- **Directive**: Please render the stretch of records from the line containing "Click the white dot below the focus line" through the line containing "tap(396, 427)" as a JSON list of strings, one string per line, leaving out blank lines. Include no other lines.

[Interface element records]
◆ ◆ ◆

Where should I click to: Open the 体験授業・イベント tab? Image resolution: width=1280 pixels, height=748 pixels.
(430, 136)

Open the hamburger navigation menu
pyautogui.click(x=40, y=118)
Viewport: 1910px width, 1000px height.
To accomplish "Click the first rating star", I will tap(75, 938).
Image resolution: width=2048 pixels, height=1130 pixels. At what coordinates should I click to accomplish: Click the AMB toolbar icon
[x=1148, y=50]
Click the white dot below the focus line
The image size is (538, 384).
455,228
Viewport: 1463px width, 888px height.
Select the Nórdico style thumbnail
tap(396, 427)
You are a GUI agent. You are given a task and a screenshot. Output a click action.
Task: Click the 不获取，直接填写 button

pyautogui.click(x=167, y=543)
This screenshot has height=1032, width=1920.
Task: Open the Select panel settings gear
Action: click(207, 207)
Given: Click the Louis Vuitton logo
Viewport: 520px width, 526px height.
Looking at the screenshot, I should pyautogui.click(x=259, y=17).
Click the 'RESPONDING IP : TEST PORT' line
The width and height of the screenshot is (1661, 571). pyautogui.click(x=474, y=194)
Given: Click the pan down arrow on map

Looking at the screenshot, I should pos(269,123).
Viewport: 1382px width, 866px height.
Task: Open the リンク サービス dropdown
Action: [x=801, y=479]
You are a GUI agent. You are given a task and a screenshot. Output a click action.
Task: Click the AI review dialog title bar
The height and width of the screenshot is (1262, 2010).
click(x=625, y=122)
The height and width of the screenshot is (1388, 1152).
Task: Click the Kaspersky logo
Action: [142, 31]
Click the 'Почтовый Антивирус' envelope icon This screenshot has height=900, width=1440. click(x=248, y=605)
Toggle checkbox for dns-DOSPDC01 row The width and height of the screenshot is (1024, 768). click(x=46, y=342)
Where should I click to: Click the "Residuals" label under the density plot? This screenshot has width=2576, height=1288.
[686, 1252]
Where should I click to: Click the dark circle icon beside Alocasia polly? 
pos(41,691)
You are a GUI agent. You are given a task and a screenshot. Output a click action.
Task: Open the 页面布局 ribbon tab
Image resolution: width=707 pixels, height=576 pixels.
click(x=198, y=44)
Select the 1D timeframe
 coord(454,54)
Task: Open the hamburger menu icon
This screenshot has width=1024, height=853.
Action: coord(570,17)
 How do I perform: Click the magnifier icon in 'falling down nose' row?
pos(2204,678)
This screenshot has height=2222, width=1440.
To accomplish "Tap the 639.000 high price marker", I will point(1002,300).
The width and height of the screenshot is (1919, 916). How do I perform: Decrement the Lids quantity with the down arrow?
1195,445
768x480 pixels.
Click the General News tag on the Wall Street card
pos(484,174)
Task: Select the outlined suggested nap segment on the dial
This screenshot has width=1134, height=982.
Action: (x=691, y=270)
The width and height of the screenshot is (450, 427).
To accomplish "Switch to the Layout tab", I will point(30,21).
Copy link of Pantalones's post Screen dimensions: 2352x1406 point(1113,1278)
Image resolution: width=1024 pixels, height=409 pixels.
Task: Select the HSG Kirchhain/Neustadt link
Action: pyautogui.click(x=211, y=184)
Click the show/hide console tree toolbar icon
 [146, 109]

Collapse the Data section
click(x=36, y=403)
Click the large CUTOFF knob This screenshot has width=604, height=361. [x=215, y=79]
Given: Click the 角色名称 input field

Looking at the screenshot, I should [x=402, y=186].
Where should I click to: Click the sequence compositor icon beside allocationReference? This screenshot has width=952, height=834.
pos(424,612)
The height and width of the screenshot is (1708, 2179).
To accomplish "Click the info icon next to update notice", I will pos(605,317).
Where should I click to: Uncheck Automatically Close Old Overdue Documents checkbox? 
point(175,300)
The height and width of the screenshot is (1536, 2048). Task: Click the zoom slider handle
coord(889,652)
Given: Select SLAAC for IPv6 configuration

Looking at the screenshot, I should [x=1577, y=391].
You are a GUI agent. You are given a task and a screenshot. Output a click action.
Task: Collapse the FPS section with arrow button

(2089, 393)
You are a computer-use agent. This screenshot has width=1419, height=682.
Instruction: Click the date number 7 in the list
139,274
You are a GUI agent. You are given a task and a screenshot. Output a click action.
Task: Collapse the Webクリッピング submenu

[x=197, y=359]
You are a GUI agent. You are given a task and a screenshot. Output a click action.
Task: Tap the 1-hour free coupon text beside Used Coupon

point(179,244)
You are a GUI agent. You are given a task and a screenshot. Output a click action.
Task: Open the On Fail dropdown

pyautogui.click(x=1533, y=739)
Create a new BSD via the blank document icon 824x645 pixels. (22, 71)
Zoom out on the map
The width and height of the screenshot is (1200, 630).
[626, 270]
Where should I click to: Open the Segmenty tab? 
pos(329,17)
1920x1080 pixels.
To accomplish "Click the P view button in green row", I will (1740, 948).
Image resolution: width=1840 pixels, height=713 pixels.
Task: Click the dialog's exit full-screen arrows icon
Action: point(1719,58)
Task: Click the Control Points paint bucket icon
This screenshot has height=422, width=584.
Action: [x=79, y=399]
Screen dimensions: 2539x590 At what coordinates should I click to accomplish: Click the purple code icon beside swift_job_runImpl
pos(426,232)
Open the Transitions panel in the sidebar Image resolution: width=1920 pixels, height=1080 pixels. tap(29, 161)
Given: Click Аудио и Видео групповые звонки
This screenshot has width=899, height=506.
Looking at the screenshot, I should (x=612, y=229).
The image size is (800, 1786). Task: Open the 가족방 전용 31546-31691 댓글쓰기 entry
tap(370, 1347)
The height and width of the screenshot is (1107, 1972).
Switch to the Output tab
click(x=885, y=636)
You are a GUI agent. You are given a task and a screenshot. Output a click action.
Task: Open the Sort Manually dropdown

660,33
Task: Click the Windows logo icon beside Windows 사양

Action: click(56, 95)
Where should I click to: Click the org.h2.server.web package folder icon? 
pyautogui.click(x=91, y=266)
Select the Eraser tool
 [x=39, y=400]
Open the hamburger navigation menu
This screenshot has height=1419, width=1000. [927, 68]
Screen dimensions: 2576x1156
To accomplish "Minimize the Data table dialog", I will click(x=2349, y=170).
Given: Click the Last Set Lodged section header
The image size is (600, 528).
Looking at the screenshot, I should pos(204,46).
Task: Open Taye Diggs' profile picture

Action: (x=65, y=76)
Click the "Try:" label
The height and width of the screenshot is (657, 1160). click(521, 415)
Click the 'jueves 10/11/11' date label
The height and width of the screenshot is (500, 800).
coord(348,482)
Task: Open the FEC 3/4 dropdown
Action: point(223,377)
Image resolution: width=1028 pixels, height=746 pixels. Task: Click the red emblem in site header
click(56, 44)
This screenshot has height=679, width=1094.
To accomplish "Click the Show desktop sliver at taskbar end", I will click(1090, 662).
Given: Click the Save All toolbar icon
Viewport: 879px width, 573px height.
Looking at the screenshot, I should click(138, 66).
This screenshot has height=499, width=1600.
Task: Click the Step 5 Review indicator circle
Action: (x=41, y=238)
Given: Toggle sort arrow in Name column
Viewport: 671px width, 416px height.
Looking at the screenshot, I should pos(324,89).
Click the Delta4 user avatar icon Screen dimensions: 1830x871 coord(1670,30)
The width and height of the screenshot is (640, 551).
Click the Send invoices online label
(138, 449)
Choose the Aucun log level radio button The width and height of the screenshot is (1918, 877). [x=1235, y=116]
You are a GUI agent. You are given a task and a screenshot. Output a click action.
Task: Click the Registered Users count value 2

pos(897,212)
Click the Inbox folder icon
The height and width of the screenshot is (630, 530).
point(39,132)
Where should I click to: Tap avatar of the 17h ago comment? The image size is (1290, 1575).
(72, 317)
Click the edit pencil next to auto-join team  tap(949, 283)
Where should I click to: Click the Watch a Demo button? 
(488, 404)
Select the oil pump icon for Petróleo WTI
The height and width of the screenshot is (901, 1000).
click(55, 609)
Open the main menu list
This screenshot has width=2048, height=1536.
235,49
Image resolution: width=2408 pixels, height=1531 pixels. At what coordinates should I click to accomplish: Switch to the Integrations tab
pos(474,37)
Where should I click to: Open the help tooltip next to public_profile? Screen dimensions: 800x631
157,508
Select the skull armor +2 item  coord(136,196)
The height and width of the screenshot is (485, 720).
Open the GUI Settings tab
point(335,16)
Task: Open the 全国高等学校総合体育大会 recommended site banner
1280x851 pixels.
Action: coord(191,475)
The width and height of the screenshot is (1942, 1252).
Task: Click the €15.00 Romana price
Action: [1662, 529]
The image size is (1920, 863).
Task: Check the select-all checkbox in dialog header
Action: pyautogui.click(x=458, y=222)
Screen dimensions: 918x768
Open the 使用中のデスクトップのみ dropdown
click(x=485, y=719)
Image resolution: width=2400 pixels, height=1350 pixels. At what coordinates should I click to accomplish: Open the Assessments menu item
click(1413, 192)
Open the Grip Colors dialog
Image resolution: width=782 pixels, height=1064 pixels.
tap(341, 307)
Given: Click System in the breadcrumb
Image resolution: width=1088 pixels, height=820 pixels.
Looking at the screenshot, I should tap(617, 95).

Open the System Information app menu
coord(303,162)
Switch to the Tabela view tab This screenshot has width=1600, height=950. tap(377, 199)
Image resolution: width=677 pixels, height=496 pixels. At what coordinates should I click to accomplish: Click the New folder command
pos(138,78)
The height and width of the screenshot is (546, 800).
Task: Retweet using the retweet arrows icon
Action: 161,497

◆ ◆ ◆

- **Task result**:
[
  "Click the white dot below the focus line",
  "The image size is (538, 384).",
  "455,228",
  "Viewport: 1463px width, 888px height.",
  "Select the Nórdico style thumbnail",
  "tap(396, 427)"
]